Found primarily in Florida, Alabama, and Texas of North America, Subtropical and tropical Africa, the Middle East including Senegal, and Niger.

The color of the Blue Tilapia depends on whether or not it is breeding season; although primarily found in a bluish gray, males develop a bright metallic blue and vermilion on the dorsal fin. Males will also develop an intense pink on the caudal fin. Whereas, the female’s dorsal and caudal fins will change into a pale orange. Juveniles display dark horizontal bars across the body. As they mature, they will grow faint. There are also dark and light spots located on the dorsal fin.

The Blue Tilapia is a schooling fish. However, during breeding seasons, the males focus more on attracting females and leading them away from the school to the nests.

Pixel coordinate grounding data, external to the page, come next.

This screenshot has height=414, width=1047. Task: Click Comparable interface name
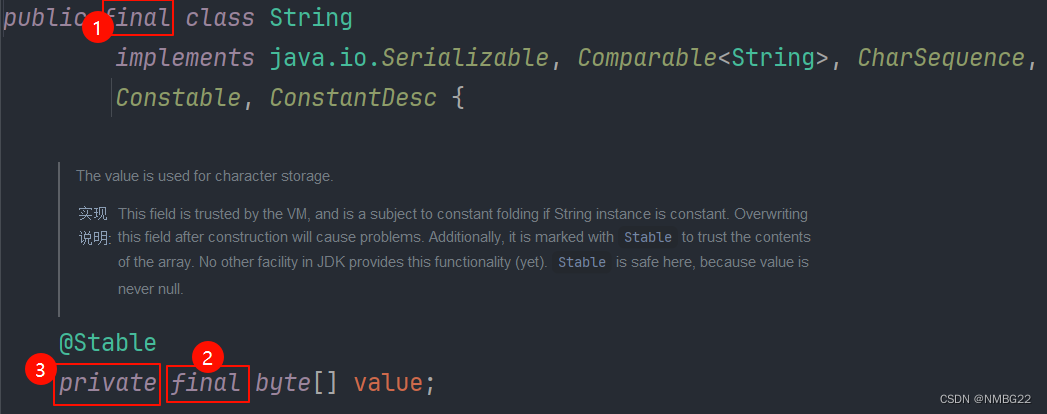(647, 59)
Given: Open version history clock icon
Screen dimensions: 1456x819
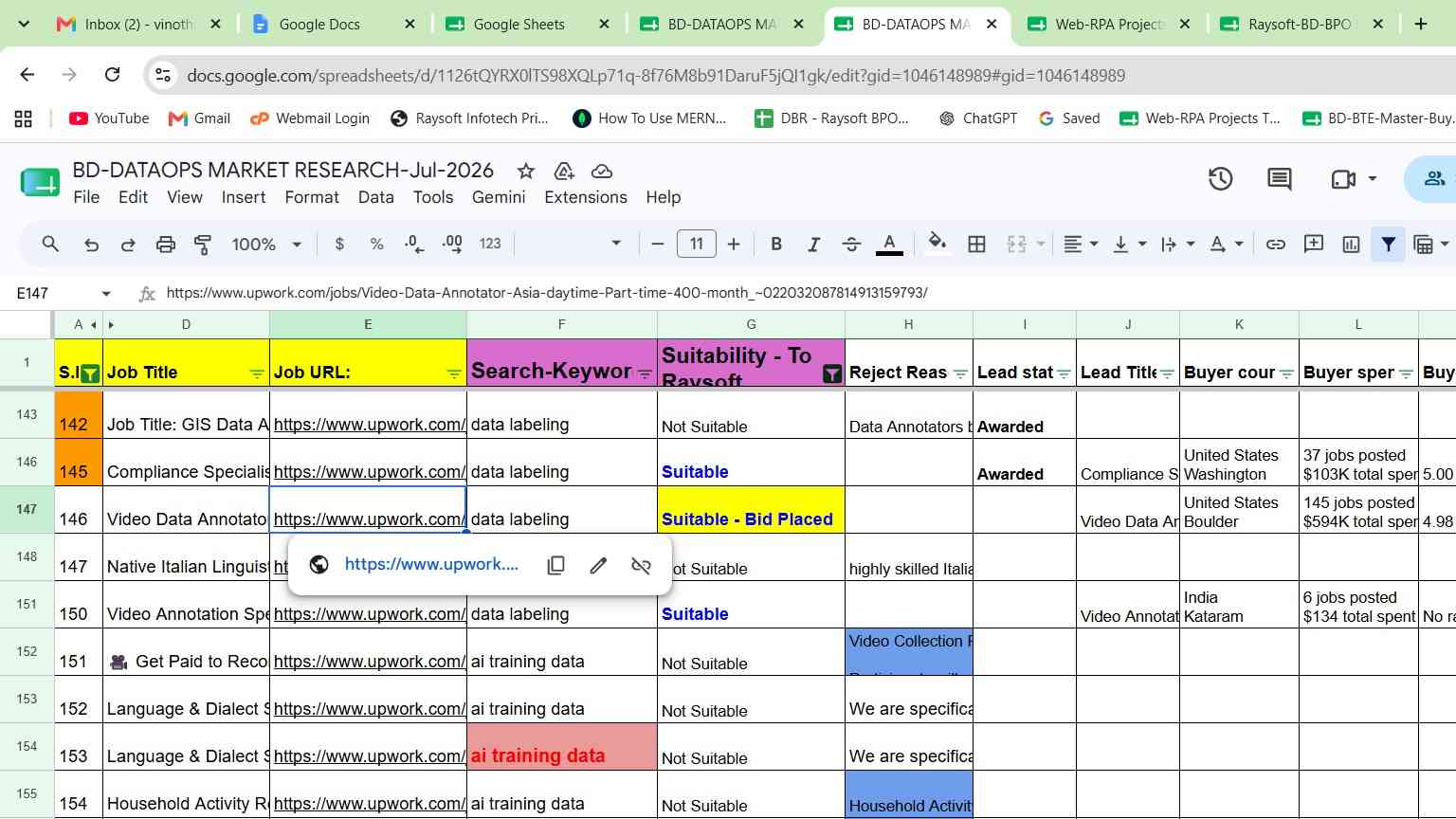Looking at the screenshot, I should pyautogui.click(x=1220, y=178).
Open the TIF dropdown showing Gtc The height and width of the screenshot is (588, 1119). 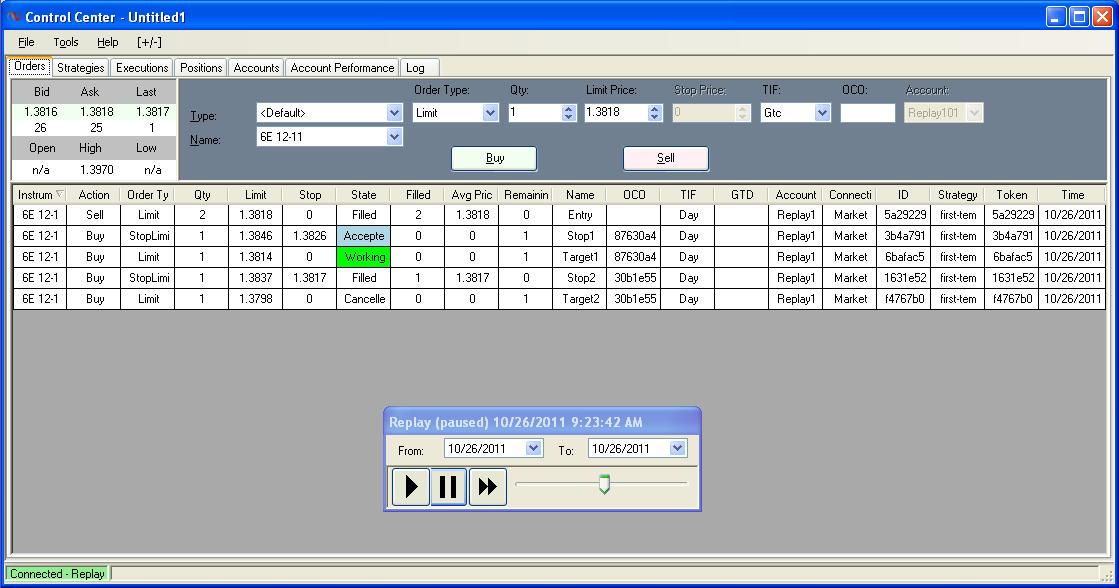[822, 113]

Habitat: Although most common in freshwater, they also like brackish waters. Tilapia can adapt to many different habitats including open water, densely grown environments in lakes, streams, ponds, impoundments, wetlands, marine habitats, water courses, estuaries, and marine environments. Prefer tropical water.
Diet: Herbivores: phytoplankton, epiphytic algae, zooplankton, and, occasionally, small fish depending on availability. Juveniles feed on copepods, cladocerans, and small invertebrates.
Status: Not Evaluated
Approximate Dimensions of Adult: Length: 16 cm
Weight: 2-4 lbs
Lifespan: Up to 6 years
Reproduction & Offspring:

The spawning process begins in March with the male fish building the nest. After the female has released her eggs into the nest, the male can fertilize them. Once fertilized, the female will transport them in her mouth to deeper waters. Tilapias are mouth breeders meaning the eggs hatch in the female’s mouth where they remain until they have matured enough to be safe from predators.